A characterization of partial 3-trees with applications to network reliability

This thesis is concerned with a class of graphs called partial k-trees. A k-tree is defined recursively as follows: The complete graph K$\sb{\rm k}$ on k points is a k-tree. Given a k-tree G on n $\geq$ k points, a k-tree on n + 1 points is obtained by adding a new point u and edges connecting u to every point of a K$\sb{\rm k}$ in G. A graph is a partial k-tree if it is a subgraph of some k-tree. Our interest in k-trees and their subgraphs is motivated by some practical questions about the reliability of communication networks. For the reliability analysis, complex systems are often modelled as probabilistic networks. The edges of the network represent components or subsystems. Each of them fails with a given probability. The network reliability problem is to compute a measure of reliability given failure probabilities for the edges. One of the most general network reliability measures is the K-terminal reliability.

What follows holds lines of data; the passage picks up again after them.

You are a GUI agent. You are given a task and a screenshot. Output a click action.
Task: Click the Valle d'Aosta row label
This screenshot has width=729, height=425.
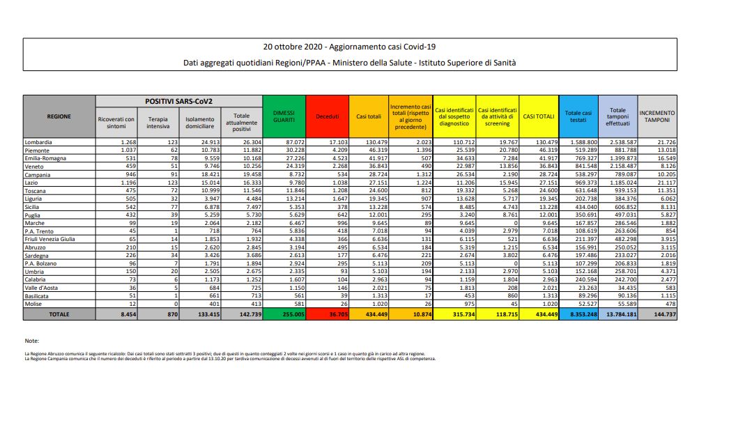[x=43, y=288]
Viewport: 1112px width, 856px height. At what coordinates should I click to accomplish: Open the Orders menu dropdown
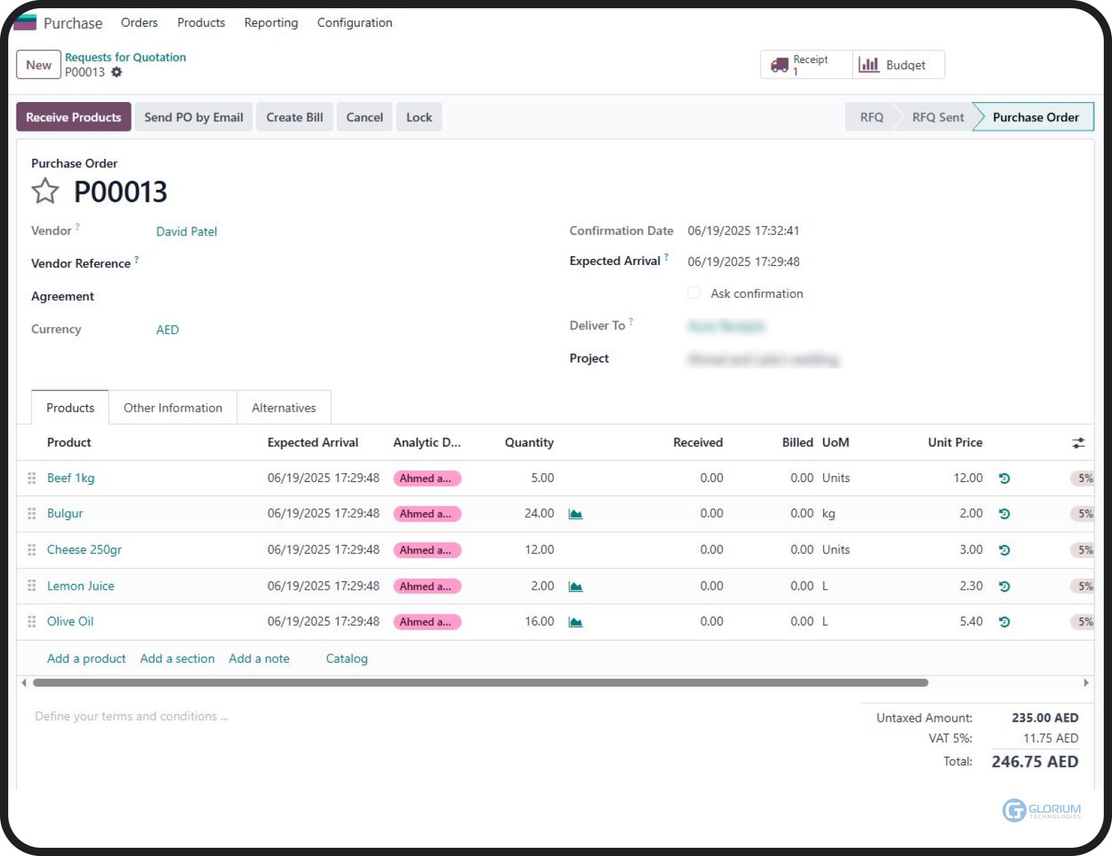[x=139, y=23]
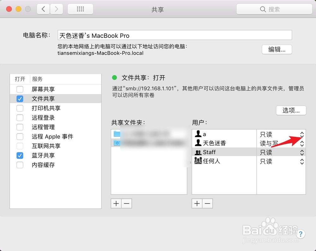Open the 只读 dropdown for 任何人
Screen dimensions: 316x251
[302, 161]
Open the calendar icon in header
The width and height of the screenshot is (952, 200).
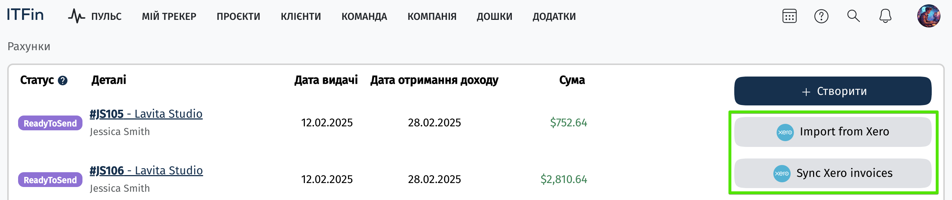[789, 16]
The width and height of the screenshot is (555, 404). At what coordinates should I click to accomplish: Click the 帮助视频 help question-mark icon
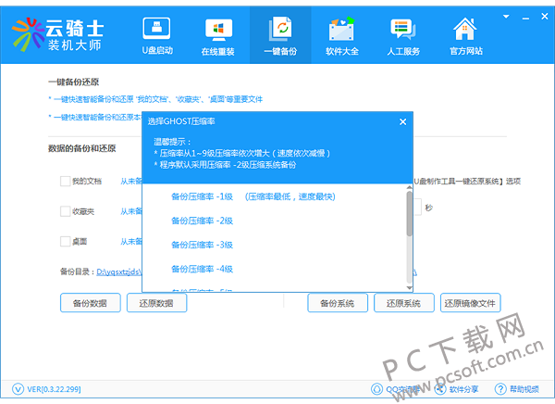click(x=500, y=389)
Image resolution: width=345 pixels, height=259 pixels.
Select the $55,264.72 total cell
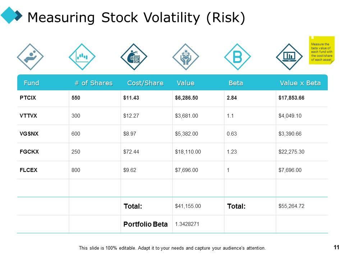pyautogui.click(x=291, y=206)
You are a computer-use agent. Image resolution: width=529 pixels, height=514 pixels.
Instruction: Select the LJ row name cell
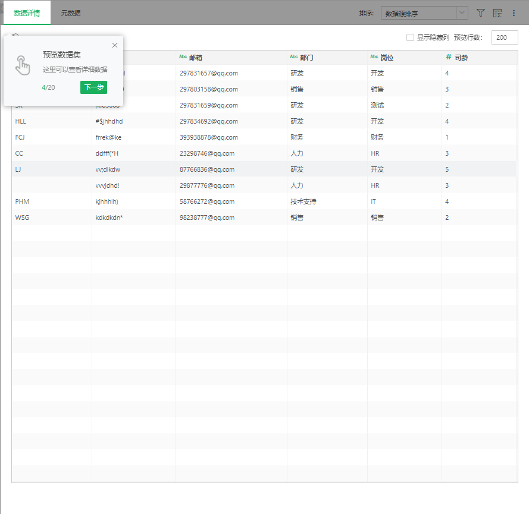tap(18, 169)
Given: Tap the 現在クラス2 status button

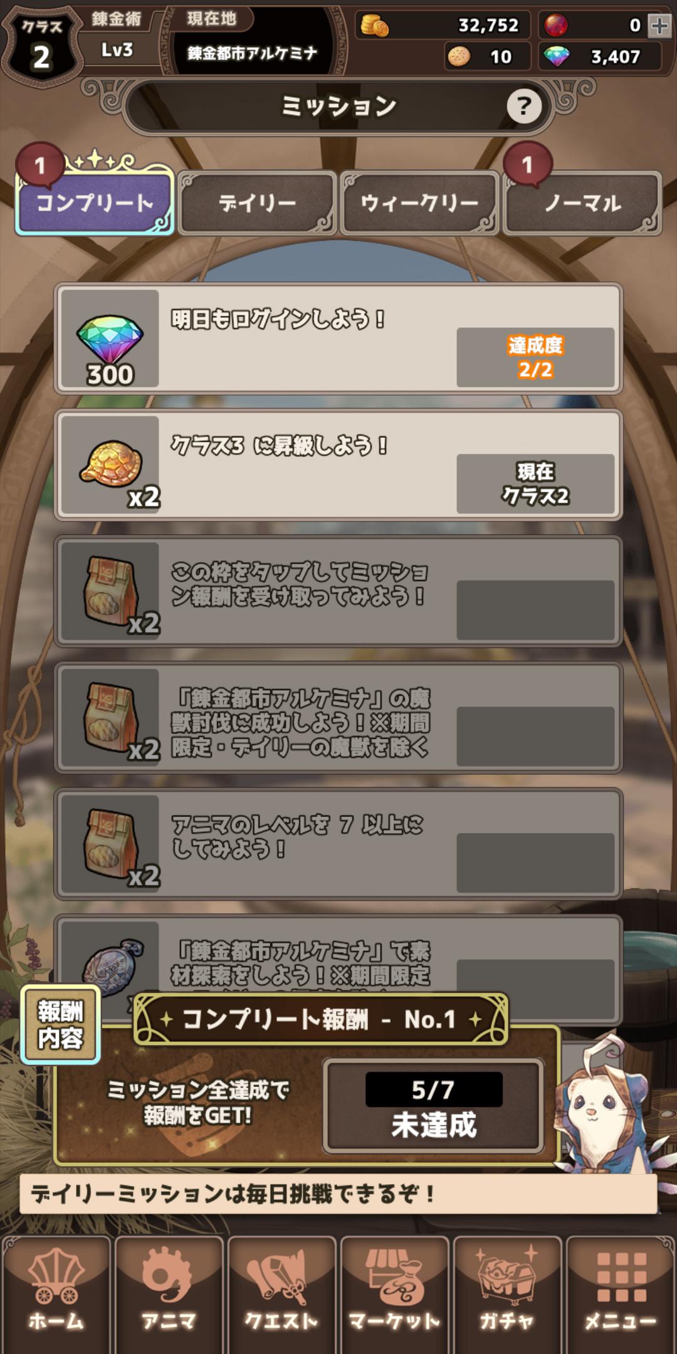Looking at the screenshot, I should click(x=535, y=483).
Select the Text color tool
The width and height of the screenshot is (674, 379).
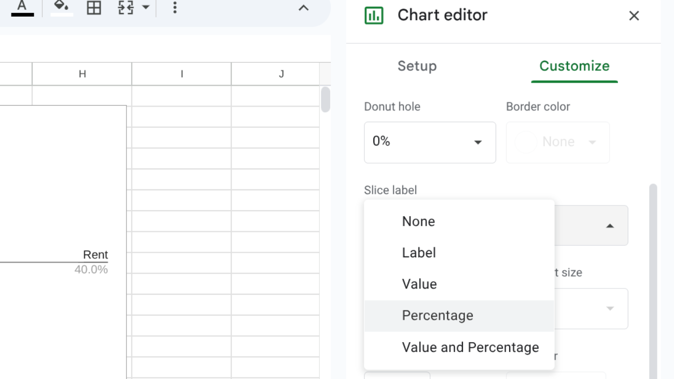point(21,8)
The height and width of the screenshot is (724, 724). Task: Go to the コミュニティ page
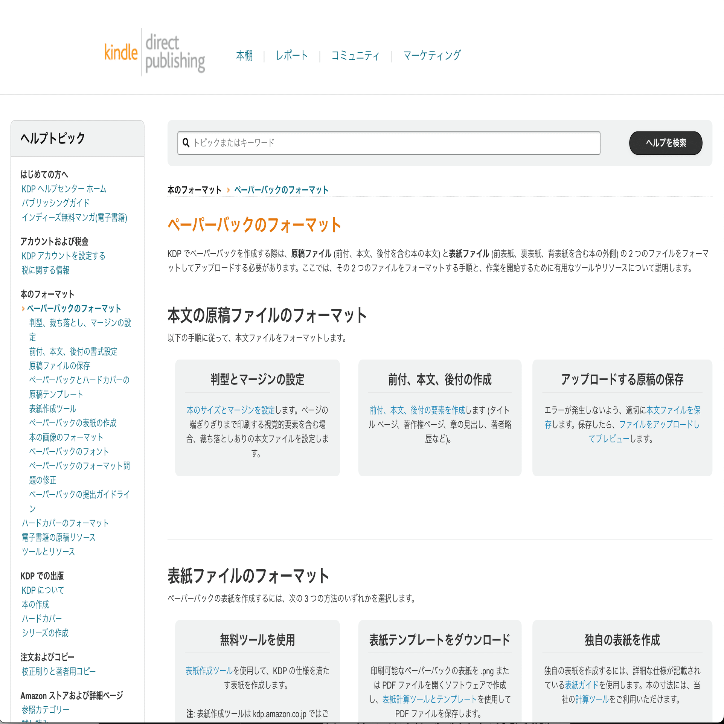coord(355,56)
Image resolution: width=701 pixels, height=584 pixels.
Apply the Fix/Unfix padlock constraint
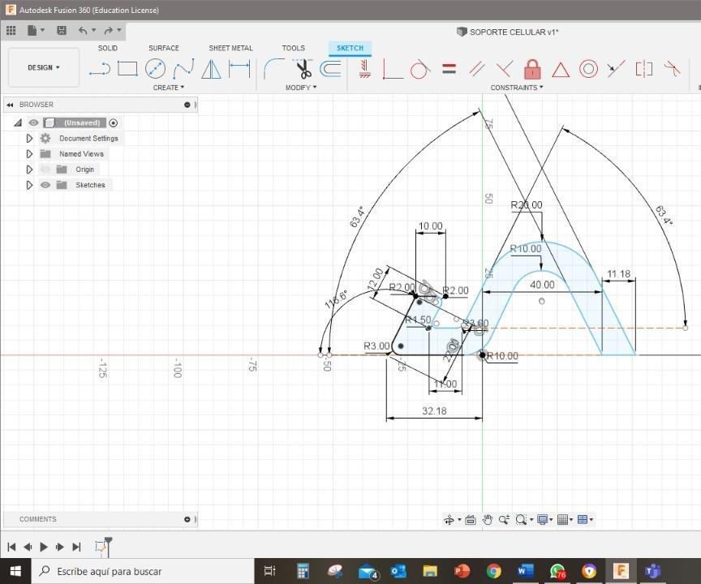(532, 69)
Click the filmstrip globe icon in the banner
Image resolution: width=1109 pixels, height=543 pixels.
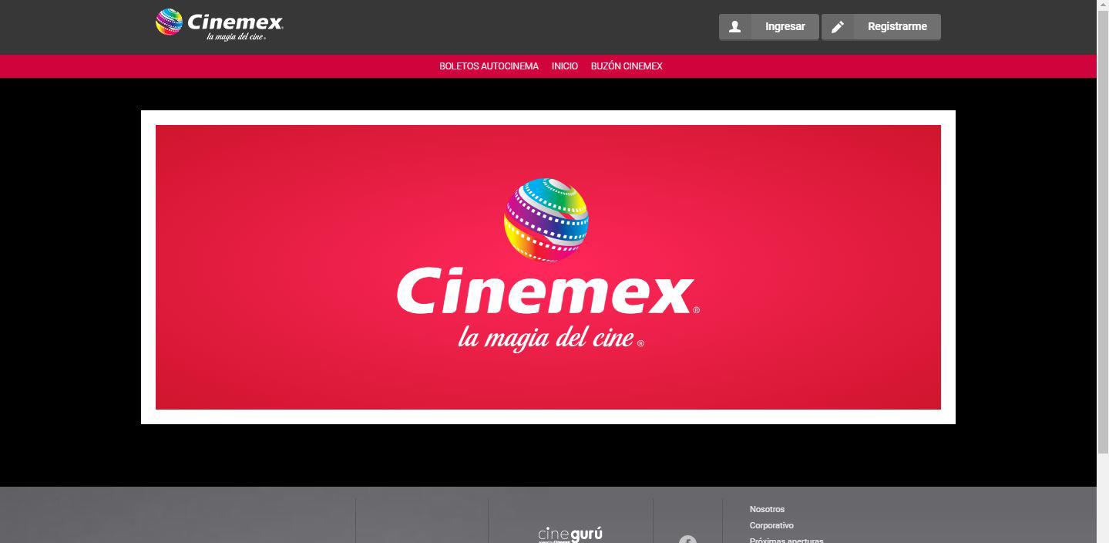pyautogui.click(x=547, y=220)
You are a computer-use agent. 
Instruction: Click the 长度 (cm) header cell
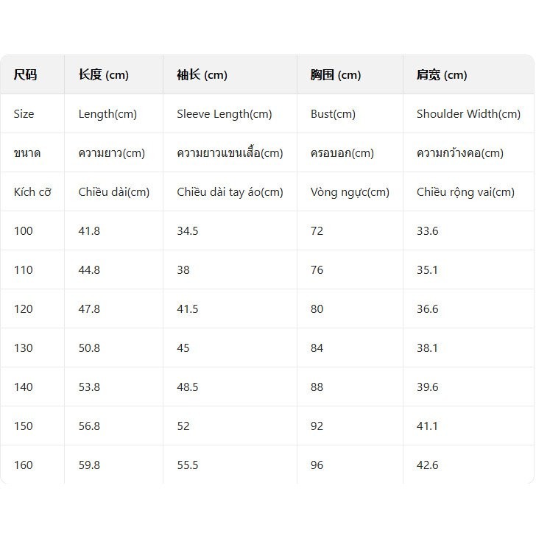(x=103, y=75)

Specifically, consider a probabilistic network G = (V, E) with the point set V and the edge set E. Let K be a specified subset of V with $\vert$K$\vert\geq$ 2. The K-terminal reliability R$\sb{\rm K}$(G) of G is the probability that the points in K are connected. An important special case of this problem is the all-terminal reliability where K is the entire point set of G. In the first part of the thesis, we establish some fundamental properties of partial 3-trees and show that a graph is a partial 3-tree if and only if it has no subgraph contractible to K$\sb5$, K$\sb{2,2,2}$, C$\sb8$(1,4), or K$\sb2$ x C$\sb5$. A graph G is said to be contractible to a graph H if H can be obtained from G by a sequence of edge contractions. Hither to, such a characterization of partial k-trees is known only for the values of k $\leq$ 2. The second part of the thesis is concerned with the all-terminal reliability analysis. This computation of all-terminal reliability of a network is known to be inherently difficult and, except for special cases, cannot be solved in time bounded by a polynomial in the size of the network. We present an efficient algorithm to compute the all-terminal reliability of partial 3-trees. The running time of this algorithm is O($\vert$V$\vert$) if G is planar partial 3-tree and is O($\vert$V$\vert\sp2$) for nonplanar partial 3-trees.